## Text passage:
_ _ _ _
* [PATCH 1/3] KVM: nVMX: unwind PDPTR load if processor triggers a nested VMFail
2026-06-04 16:07 [PATCH 0/3] KVM: harden and cleanup PDPTR load on forced L1 reload Paolo Bonzini
@ 2026-06-04 16:07 ` Paolo Bonzini
2026-06-09 3:31 ` Sean Christopherson
2026-06-04 16:07 ` [PATCH 2/3] KVM: MMU: unconditionally clear MMIO cache on root rebuild Paolo Bonzini
2026-06-04 16:07 ` [PATCH 3/3] KVM: nVMX: remove unnecessary unload on processor-detected VMFail Paolo Bonzini
2 siblings, 1 reply; 5+ messages in thread
From: Paolo Bonzini @ 2026-06-04 16:07 UTC (permalink / raw)
To: linux-kernel, kvm; +Cc: stable
Upon a VM-entry failure that is caught by the processor rather than
KVM, nested_vmx_restore_host_state() restores L1's CR3 but not the
PDPTRs. If shadow paging is used (enable_ept is false), the L2
PDPTRs loaded during the aborted entry attempt remain in
vcpu->arch.mmu->pdptrs[].
Note that the fact that the PDPTRs are stored in the MMU does not
save the day, because KVM only uses root_mmu if enable_ept is false.
To fix this, use nested_vmx_load_cr3() instead of open coding
just the load of vcpu->arch.cr3, in the same guise as
load_vmcs12_host_state(). nested_vmx_load_cr3() will mark the
register as dirty rather than available, but this is only a
very minor pessimization.
If EPT *is* in use, do not load the PDPTRs and rely solely on
ept_save_pdptrs() to reload them from VMCS01. When vmx_load_mmu_pgd()
runs on the next entry, the PDPTRs are available---meaning they are
not incorrectly reloaded from memory.
kvm_mmu_unload() is preserved to keep the paths from the old
kvm_mmu_reset_context(), but is actually unnecessary. It can
be removed as a separate patch.
Cc: stable@vger.kernel.org
Signed-off-by: Paolo Bonzini <pbonzini@redhat.com>
---
arch/x86/kvm/vmx/nested.c | 16 ++++++++--------
1 file changed, 8 insertions(+), 8 deletions(-)
diff --git a/arch/x86/kvm/vmx/nested.c b/arch/x86/kvm/vmx/nested.c
index 4690a4d23709..d612a5d071fc 100644
--- a/arch/x86/kvm/vmx/nested.c
+++ b/arch/x86/kvm/vmx/nested.c
@@ -4947,6 +4947,7 @@ static inline u64 nested_vmx_get_vmcs01_guest_efer(struct vcpu_vmx *vmx)
static void nested_vmx_restore_host_state(struct kvm_vcpu *vcpu)
_ _ _ _
## Data section:
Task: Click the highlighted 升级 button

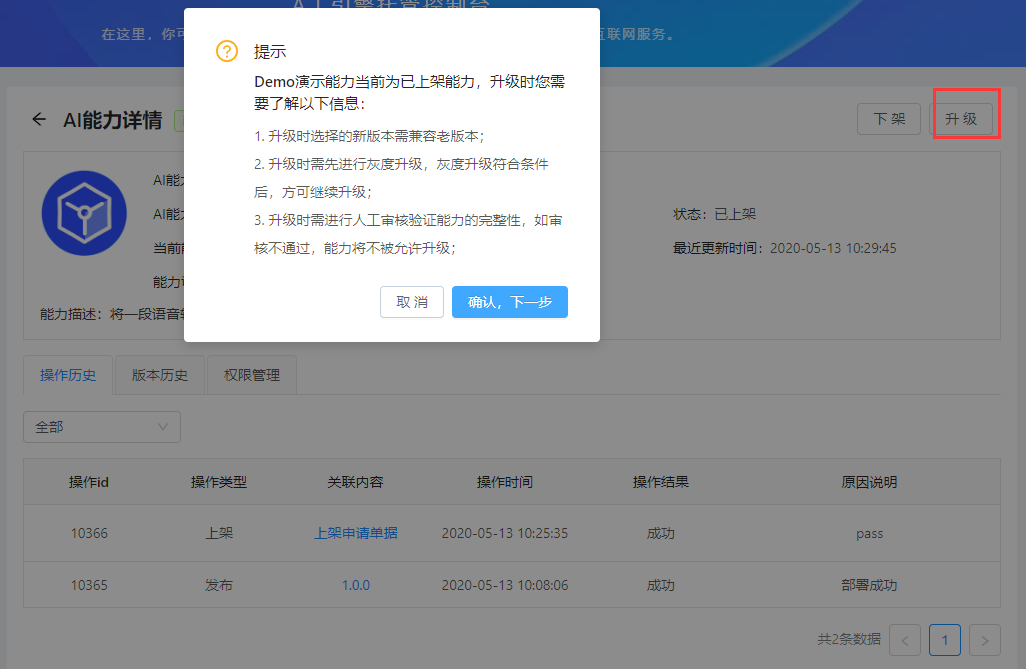Action: click(961, 119)
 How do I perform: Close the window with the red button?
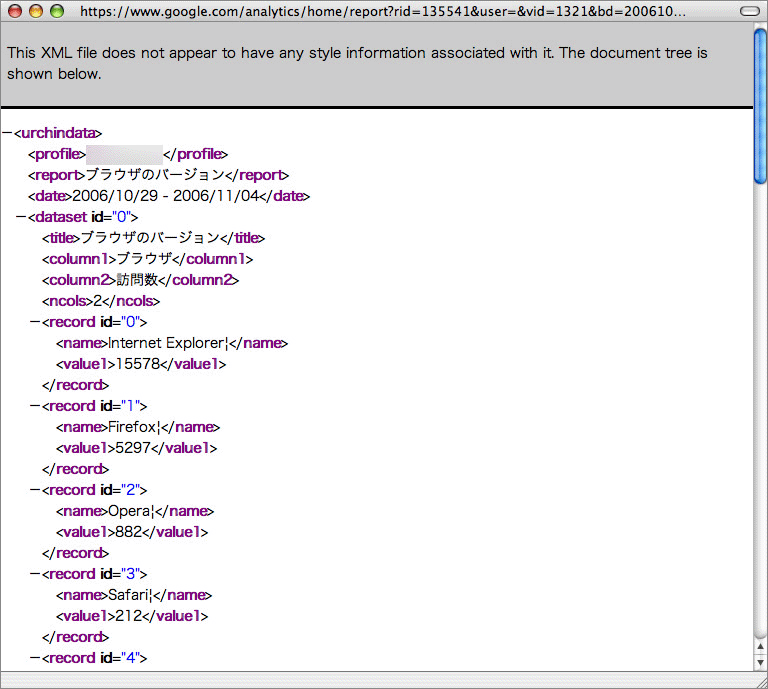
_ _ _ _
## Prompt 1:
In the patch, rewrite the passage from "Cc: stable@vger.kernel.org" to "nested_vmx_restore_host_state(struct kvm_vcpu *vcpu)", changing "nested_vmx_restore_host_state" to "nested_vmx_restore_l1_state".
## Prompt 2:
According to the patch, what does nested_vmx_restore_host_state() restore after a VM-entry failure caught by the processor, and what does it leave unrestored?

## Answer 1:
Cc: stable@vger.kernel.org
Signed-off-by: Paolo Bonzini <pbonzini@redhat.com>
---
arch/x86/kvm/vmx/nested.c | 16 ++++++++--------
1 file changed, 8 insertions(+), 8 deletions(-)
diff --git a/arch/x86/kvm/vmx/nested.c b/arch/x86/kvm/vmx/nested.c
index 4690a4d23709..d612a5d071fc 100644
--- a/arch/x86/kvm/vmx/nested.c
+++ b/arch/x86/kvm/vmx/nested.c
@@ -4947,6 +4947,7 @@ static inline u64 nested_vmx_get_vmcs01_guest_efer(struct vcpu_vmx *vmx)
static void nested_vmx_restore_l1_state(struct kvm_vcpu *vcpu)

## Answer 2:
It restores L1's CR3 but not the PDPTRs.